Could you output every record below exactly as it appears?
(RECORDS SHOWN Opens)
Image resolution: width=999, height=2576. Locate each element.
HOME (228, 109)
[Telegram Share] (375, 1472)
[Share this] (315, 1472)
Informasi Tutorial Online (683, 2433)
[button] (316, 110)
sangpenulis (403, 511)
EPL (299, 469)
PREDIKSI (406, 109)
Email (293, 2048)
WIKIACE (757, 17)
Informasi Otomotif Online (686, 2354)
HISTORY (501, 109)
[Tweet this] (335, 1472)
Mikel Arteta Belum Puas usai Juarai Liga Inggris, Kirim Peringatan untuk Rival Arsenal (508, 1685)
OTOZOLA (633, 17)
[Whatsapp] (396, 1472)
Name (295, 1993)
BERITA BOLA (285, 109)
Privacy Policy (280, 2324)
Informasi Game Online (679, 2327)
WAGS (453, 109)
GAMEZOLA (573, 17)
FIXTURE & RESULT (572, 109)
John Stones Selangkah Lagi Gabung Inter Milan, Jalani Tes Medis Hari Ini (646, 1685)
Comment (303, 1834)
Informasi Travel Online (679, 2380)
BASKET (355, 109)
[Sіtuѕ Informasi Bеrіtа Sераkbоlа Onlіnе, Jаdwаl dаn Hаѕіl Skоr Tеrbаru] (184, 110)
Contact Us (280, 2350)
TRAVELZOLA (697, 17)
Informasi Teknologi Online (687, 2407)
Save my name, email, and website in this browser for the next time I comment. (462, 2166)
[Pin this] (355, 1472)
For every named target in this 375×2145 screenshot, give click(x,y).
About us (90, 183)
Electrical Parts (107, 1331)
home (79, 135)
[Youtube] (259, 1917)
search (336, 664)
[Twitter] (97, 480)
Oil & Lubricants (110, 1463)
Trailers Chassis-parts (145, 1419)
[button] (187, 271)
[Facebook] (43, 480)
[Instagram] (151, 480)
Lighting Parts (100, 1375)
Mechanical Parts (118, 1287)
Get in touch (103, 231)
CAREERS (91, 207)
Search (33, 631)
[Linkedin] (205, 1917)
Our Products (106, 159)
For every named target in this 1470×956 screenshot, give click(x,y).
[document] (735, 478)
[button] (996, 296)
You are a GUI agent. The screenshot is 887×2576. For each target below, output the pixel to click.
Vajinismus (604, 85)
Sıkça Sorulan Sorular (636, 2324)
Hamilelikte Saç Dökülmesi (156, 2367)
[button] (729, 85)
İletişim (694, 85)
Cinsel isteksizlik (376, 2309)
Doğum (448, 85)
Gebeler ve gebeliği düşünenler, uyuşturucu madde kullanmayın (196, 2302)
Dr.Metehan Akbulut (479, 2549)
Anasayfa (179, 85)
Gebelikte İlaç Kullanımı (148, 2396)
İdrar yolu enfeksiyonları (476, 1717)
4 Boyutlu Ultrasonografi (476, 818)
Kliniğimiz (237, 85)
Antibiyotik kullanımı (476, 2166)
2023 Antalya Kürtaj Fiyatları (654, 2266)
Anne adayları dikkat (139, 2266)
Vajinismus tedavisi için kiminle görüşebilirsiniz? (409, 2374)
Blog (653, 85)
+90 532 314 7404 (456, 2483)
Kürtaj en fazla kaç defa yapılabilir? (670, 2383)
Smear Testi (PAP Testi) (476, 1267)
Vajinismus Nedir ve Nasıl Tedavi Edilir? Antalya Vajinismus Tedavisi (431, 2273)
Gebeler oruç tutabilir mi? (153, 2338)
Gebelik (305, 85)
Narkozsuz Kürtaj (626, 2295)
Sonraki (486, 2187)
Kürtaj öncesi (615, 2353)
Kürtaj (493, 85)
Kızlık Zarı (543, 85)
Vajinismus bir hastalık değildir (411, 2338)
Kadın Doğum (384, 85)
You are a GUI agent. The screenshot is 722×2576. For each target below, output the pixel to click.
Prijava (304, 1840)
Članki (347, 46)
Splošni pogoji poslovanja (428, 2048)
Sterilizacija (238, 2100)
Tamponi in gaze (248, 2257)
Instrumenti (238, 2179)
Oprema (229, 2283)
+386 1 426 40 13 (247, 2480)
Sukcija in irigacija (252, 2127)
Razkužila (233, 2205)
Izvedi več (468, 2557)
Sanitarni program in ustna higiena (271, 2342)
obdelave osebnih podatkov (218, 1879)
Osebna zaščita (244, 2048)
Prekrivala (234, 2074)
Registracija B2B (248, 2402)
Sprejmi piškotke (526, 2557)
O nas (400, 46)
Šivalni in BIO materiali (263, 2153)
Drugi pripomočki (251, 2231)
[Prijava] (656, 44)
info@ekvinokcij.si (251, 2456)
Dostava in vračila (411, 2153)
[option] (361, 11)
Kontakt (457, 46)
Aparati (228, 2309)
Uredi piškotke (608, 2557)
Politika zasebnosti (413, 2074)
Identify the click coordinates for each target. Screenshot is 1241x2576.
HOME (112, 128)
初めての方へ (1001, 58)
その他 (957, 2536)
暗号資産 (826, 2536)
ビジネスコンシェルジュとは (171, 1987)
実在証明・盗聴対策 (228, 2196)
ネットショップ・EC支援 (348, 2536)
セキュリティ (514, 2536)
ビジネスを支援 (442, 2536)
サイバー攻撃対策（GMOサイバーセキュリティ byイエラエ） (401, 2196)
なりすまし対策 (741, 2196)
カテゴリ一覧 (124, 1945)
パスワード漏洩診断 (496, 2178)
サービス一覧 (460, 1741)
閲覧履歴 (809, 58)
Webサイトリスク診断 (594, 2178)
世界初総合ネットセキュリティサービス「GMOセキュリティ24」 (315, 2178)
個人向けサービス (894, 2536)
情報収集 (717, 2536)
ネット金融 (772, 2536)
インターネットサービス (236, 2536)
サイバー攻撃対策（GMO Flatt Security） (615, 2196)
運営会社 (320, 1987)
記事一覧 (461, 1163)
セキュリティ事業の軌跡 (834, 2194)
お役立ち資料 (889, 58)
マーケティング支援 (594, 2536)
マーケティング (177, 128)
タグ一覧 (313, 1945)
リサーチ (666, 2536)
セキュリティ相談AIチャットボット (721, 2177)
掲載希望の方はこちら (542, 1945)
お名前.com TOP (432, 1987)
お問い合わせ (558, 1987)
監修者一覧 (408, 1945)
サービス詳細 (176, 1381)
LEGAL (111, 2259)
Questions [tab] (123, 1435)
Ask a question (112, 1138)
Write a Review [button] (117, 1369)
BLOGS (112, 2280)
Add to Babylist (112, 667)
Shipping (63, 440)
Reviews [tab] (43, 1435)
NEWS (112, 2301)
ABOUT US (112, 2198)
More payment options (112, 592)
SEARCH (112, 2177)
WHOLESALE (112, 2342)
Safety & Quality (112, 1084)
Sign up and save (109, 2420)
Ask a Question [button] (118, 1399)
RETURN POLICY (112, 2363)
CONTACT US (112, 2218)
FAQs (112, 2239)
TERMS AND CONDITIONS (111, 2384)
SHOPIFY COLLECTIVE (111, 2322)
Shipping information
(RECORDS SHOWN Closes)
## RESULT OF THIS EXERCISE
Image resolution: width=999, height=2576. Locate each element.
HOME (228, 109)
[Telegram Share] (375, 1472)
[Share this] (315, 1472)
Informasi Tutorial Online (683, 2433)
[button] (316, 110)
sangpenulis (403, 511)
EPL (299, 469)
PREDIKSI (406, 109)
Email (293, 2048)
WIKIACE (757, 17)
Informasi Otomotif Online (686, 2354)
HISTORY (501, 109)
[Tweet this] (335, 1472)
Mikel Arteta Belum Puas usai Juarai Liga Inggris, Kirim Peringatan untuk Rival Arsenal (508, 1685)
OTOZOLA (633, 17)
[Whatsapp] (396, 1472)
Name (295, 1993)
BERITA BOLA (285, 109)
Privacy Policy (280, 2324)
Informasi Game Online (679, 2327)
WAGS (453, 109)
GAMEZOLA (573, 17)
FIXTURE & RESULT (572, 109)
John Stones Selangkah Lagi Gabung Inter Milan, Jalani Tes Medis Hari Ini (646, 1685)
Comment (303, 1834)
Informasi Travel Online (679, 2380)
BASKET (355, 109)
[Sіtuѕ Informasi Bеrіtа Sераkbоlа Onlіnе, Jаdwаl dаn Hаѕіl Skоr Tеrbаru] (184, 110)
Contact Us (280, 2350)
TRAVELZOLA (697, 17)
Informasi Teknologi Online (687, 2407)
Save my name, email, and website in this browser for the next time I comment. (462, 2166)
[Pin this] (355, 1472)
For every named target in this 375×2145 screenshot, give click(x,y).
About us (90, 183)
Electrical Parts (107, 1331)
home (79, 135)
[Youtube] (259, 1917)
search (336, 664)
[Twitter] (97, 480)
Oil & Lubricants (110, 1463)
Trailers Chassis-parts (145, 1419)
[button] (187, 271)
[Facebook] (43, 480)
[Instagram] (151, 480)
Lighting Parts (100, 1375)
Mechanical Parts (118, 1287)
Get in touch (103, 231)
CAREERS (91, 207)
Search (33, 631)
[Linkedin] (205, 1917)
Our Products (106, 159)
For every named target in this 1470×956 screenshot, give click(x,y).
[document] (735, 478)
[button] (996, 296)
You are a GUI agent. The screenshot is 887×2576. For each target below, output the pixel to click.
Vajinismus (604, 85)
Sıkça Sorulan Sorular (636, 2324)
Hamilelikte Saç Dökülmesi (156, 2367)
[button] (729, 85)
İletişim (694, 85)
Cinsel isteksizlik (376, 2309)
Doğum (448, 85)
Gebeler ve gebeliği düşünenler, uyuşturucu madde kullanmayın (196, 2302)
Dr.Metehan Akbulut (479, 2549)
Anasayfa (179, 85)
Gebelikte İlaç Kullanımı (148, 2396)
İdrar yolu enfeksiyonları (476, 1717)
4 Boyutlu Ultrasonografi (476, 818)
Kliniğimiz (237, 85)
Antibiyotik kullanımı (476, 2166)
2023 Antalya Kürtaj Fiyatları (654, 2266)
Anne adayları dikkat (139, 2266)
Vajinismus tedavisi için kiminle görüşebilirsiniz? (409, 2374)
Blog (653, 85)
+90 532 314 7404 (456, 2483)
Kürtaj en fazla kaç defa yapılabilir? (670, 2383)
Smear Testi (PAP Testi) (476, 1267)
Vajinismus Nedir ve Nasıl Tedavi Edilir? Antalya Vajinismus Tedavisi (431, 2273)
Gebeler oruç tutabilir mi? (153, 2338)
Gebelik (305, 85)
Narkozsuz Kürtaj (626, 2295)
Sonraki (486, 2187)
Kürtaj öncesi (615, 2353)
Kürtaj (493, 85)
Kızlık Zarı (543, 85)
Vajinismus bir hastalık değildir (411, 2338)
Kadın Doğum (384, 85)
You are a GUI agent. The screenshot is 722×2576. For each target below, output the pixel to click.
Prijava (304, 1840)
Članki (347, 46)
Splošni pogoji poslovanja (428, 2048)
Sterilizacija (238, 2100)
Tamponi in gaze (248, 2257)
Instrumenti (238, 2179)
Oprema (229, 2283)
+386 1 426 40 13 (247, 2480)
Sukcija in irigacija (252, 2127)
Razkužila (233, 2205)
Izvedi več (468, 2557)
Sanitarni program in ustna higiena (271, 2342)
obdelave osebnih podatkov (218, 1879)
Osebna zaščita (244, 2048)
Prekrivala (234, 2074)
Registracija B2B (248, 2402)
Sprejmi piškotke (526, 2557)
O nas (400, 46)
Šivalni in BIO materiali (263, 2153)
Drugi pripomočki (251, 2231)
[Prijava] (656, 44)
info@ekvinokcij.si (251, 2456)
Dostava in vračila (411, 2153)
[option] (361, 11)
Kontakt (457, 46)
Aparati (228, 2309)
Uredi piškotke (608, 2557)
Politika zasebnosti (413, 2074)
Identify the click coordinates for each target. Screenshot is 1241x2576.
HOME (112, 128)
初めての方へ (1001, 58)
その他 (957, 2536)
暗号資産 (826, 2536)
ビジネスコンシェルジュとは (171, 1987)
実在証明・盗聴対策 (228, 2196)
ネットショップ・EC支援 (348, 2536)
セキュリティ (514, 2536)
ビジネスを支援 (442, 2536)
サイバー攻撃対策（GMOサイバーセキュリティ byイエラエ） (401, 2196)
なりすまし対策 (741, 2196)
カテゴリ一覧 (124, 1945)
パスワード漏洩診断 (496, 2178)
サービス一覧 (460, 1741)
閲覧履歴 (809, 58)
Webサイトリスク診断 (594, 2178)
世界初総合ネットセキュリティサービス「GMOセキュリティ24」 (315, 2178)
個人向けサービス (894, 2536)
情報収集 (717, 2536)
ネット金融 (772, 2536)
インターネットサービス (236, 2536)
サイバー攻撃対策（GMO Flatt Security） (615, 2196)
運営会社 (320, 1987)
記事一覧 (461, 1163)
セキュリティ事業の軌跡 (834, 2194)
お役立ち資料 (889, 58)
マーケティング支援 (594, 2536)
マーケティング (177, 128)
タグ一覧 (313, 1945)
リサーチ (666, 2536)
セキュリティ相談AIチャットボット (721, 2177)
掲載希望の方はこちら (542, 1945)
お名前.com TOP (432, 1987)
お問い合わせ (558, 1987)
監修者一覧 (408, 1945)
サービス詳細 (176, 1381)
LEGAL (111, 2259)
Questions [tab] (123, 1435)
Ask a question (112, 1138)
Write a Review [button] (117, 1369)
BLOGS (112, 2280)
Add to Babylist (112, 667)
Shipping (63, 440)
Reviews [tab] (43, 1435)
NEWS (112, 2301)
ABOUT US (112, 2198)
More payment options (112, 592)
SEARCH (112, 2177)
WHOLESALE (112, 2342)
Safety & Quality (112, 1084)
Sign up and save (109, 2420)
Ask a Question [button] (118, 1399)
RETURN POLICY (112, 2363)
CONTACT US (112, 2218)
FAQs (112, 2239)
TERMS AND CONDITIONS (111, 2384)
SHOPIFY COLLECTIVE (111, 2322)
Shipping information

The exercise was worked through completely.